SUPPLIED RECORDS.
^^^^^^^^^^^^^^^^
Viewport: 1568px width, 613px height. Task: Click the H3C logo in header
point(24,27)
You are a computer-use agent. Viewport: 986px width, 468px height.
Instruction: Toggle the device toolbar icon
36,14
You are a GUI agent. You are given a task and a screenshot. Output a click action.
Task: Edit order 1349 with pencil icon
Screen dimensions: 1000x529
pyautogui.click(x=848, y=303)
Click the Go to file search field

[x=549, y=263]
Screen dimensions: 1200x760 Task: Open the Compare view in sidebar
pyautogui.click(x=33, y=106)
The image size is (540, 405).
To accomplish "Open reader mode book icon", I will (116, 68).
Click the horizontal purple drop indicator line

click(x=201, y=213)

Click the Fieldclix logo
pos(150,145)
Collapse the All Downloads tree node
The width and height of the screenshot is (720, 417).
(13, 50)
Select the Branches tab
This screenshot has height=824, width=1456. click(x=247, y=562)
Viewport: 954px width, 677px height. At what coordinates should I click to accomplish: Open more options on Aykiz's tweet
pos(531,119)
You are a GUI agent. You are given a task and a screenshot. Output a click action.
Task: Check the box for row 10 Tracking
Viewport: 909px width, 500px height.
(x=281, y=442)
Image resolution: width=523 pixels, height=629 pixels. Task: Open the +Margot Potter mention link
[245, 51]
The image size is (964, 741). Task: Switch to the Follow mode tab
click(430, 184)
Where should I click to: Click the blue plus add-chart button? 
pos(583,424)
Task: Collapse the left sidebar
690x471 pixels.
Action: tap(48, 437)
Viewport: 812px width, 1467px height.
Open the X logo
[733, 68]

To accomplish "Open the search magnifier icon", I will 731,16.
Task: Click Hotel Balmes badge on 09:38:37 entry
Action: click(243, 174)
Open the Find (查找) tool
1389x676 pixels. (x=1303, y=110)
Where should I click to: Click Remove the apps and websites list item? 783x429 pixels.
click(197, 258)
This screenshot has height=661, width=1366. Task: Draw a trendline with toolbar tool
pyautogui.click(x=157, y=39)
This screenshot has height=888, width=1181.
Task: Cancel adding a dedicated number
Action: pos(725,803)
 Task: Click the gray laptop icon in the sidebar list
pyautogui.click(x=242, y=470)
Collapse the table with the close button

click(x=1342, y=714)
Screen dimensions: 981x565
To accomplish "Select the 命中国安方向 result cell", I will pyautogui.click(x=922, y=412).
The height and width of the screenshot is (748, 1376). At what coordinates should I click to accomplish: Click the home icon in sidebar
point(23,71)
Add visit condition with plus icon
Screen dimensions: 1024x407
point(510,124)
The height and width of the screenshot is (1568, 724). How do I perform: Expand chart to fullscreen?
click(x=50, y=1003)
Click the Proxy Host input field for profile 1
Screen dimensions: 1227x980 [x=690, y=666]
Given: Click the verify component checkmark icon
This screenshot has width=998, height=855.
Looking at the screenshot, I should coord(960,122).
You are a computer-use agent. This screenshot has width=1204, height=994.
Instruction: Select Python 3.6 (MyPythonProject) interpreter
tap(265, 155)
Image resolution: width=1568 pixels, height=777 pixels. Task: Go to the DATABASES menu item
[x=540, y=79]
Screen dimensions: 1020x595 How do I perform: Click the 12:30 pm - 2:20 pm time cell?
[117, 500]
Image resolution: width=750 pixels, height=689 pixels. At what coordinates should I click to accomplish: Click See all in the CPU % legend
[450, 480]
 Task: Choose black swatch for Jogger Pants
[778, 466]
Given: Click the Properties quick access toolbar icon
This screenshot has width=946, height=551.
^^^^^^^^^^^^^^^^
PROMPT. Exact copies of all the records are required.

EXERCISE RESPONSE.
Viewport: 1568px width, 613px height. Task: Click the H3C logo in header
point(24,27)
You are a computer-use agent. Viewport: 986px width, 468px height.
Instruction: Toggle the device toolbar icon
36,14
You are a GUI agent. You are given a task and a screenshot. Output a click action.
Task: Edit order 1349 with pencil icon
Screen dimensions: 1000x529
pyautogui.click(x=848, y=303)
Click the Go to file search field

[x=549, y=263]
Screen dimensions: 1200x760 Task: Open the Compare view in sidebar
pyautogui.click(x=33, y=106)
The image size is (540, 405).
To accomplish "Open reader mode book icon", I will (116, 68).
Click the horizontal purple drop indicator line

click(x=201, y=213)

Click the Fieldclix logo
pos(150,145)
Collapse the All Downloads tree node
The width and height of the screenshot is (720, 417).
(13, 50)
Select the Branches tab
This screenshot has height=824, width=1456. click(x=247, y=562)
Viewport: 954px width, 677px height. At what coordinates should I click to accomplish: Open more options on Aykiz's tweet
pos(531,119)
You are a GUI agent. You are given a task and a screenshot. Output a click action.
Task: Check the box for row 10 Tracking
Viewport: 909px width, 500px height.
(x=281, y=442)
Image resolution: width=523 pixels, height=629 pixels. Task: Open the +Margot Potter mention link
[245, 51]
The image size is (964, 741). Task: Switch to the Follow mode tab
click(430, 184)
Where should I click to: Click the blue plus add-chart button? 
pos(583,424)
Task: Collapse the left sidebar
690x471 pixels.
Action: tap(48, 437)
Viewport: 812px width, 1467px height.
Open the X logo
[733, 68]

To accomplish "Open the search magnifier icon", I will 731,16.
Task: Click Hotel Balmes badge on 09:38:37 entry
Action: click(243, 174)
Open the Find (查找) tool
1389x676 pixels. (x=1303, y=110)
Where should I click to: Click Remove the apps and websites list item? 783x429 pixels.
click(197, 258)
This screenshot has height=661, width=1366. Task: Draw a trendline with toolbar tool
pyautogui.click(x=157, y=39)
This screenshot has height=888, width=1181.
Task: Cancel adding a dedicated number
Action: pos(725,803)
 Task: Click the gray laptop icon in the sidebar list
pyautogui.click(x=242, y=470)
Collapse the table with the close button

click(x=1342, y=714)
Screen dimensions: 981x565
To accomplish "Select the 命中国安方向 result cell", I will pyautogui.click(x=922, y=412).
The height and width of the screenshot is (748, 1376). At what coordinates should I click to accomplish: Click the home icon in sidebar
point(23,71)
Add visit condition with plus icon
Screen dimensions: 1024x407
point(510,124)
The height and width of the screenshot is (1568, 724). How do I perform: Expand chart to fullscreen?
click(x=50, y=1003)
Click the Proxy Host input field for profile 1
Screen dimensions: 1227x980 [x=690, y=666]
Given: Click the verify component checkmark icon
This screenshot has width=998, height=855.
Looking at the screenshot, I should coord(960,122).
You are a computer-use agent. This screenshot has width=1204, height=994.
Instruction: Select Python 3.6 (MyPythonProject) interpreter
tap(265, 155)
Image resolution: width=1568 pixels, height=777 pixels. Task: Go to the DATABASES menu item
[x=540, y=79]
Screen dimensions: 1020x595 How do I perform: Click the 12:30 pm - 2:20 pm time cell?
[117, 500]
Image resolution: width=750 pixels, height=689 pixels. At what coordinates should I click to accomplish: Click See all in the CPU % legend
[450, 480]
 Task: Choose black swatch for Jogger Pants
[778, 466]
Given: Click the Properties quick access toolbar icon
This screenshot has width=946, height=551.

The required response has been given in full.